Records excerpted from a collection
━━━━━━━━━━

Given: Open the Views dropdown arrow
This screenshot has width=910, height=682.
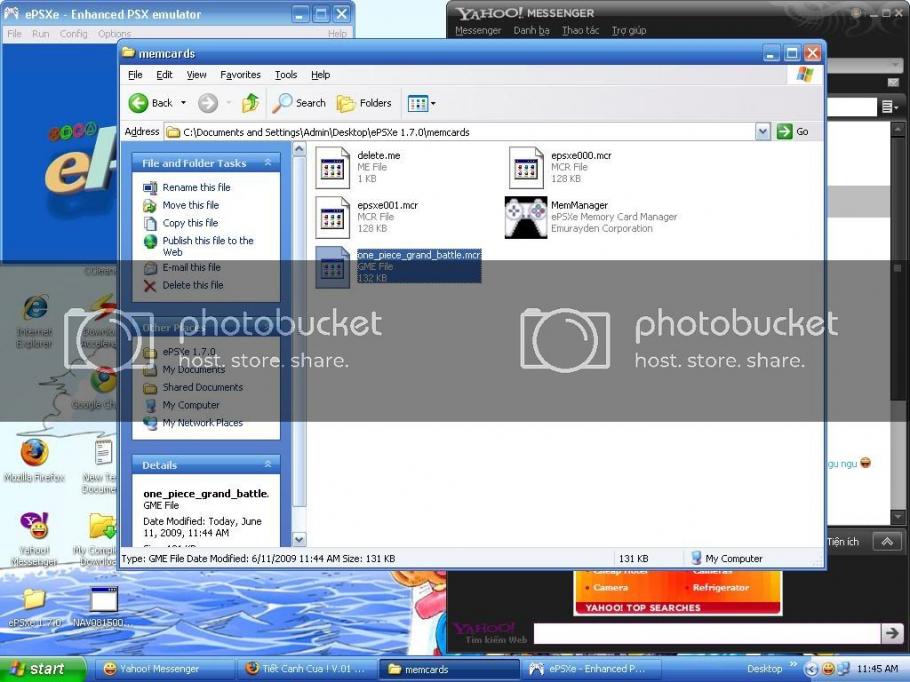Looking at the screenshot, I should tap(430, 103).
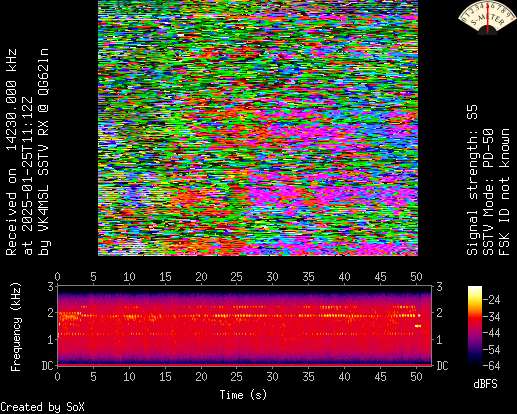Click the dBFS color scale bar
Screen dimensions: 517x414
pyautogui.click(x=475, y=326)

━━━━━━━━━━

AIM OF THE EXERCISE:
Repeat the lines above precisely and skip every picture.

EXERCISE ANSWER:
Given: Open the Views dropdown arrow
This screenshot has width=910, height=682.
Looking at the screenshot, I should tap(430, 103).
Click the dBFS color scale bar
Screen dimensions: 517x414
pyautogui.click(x=475, y=326)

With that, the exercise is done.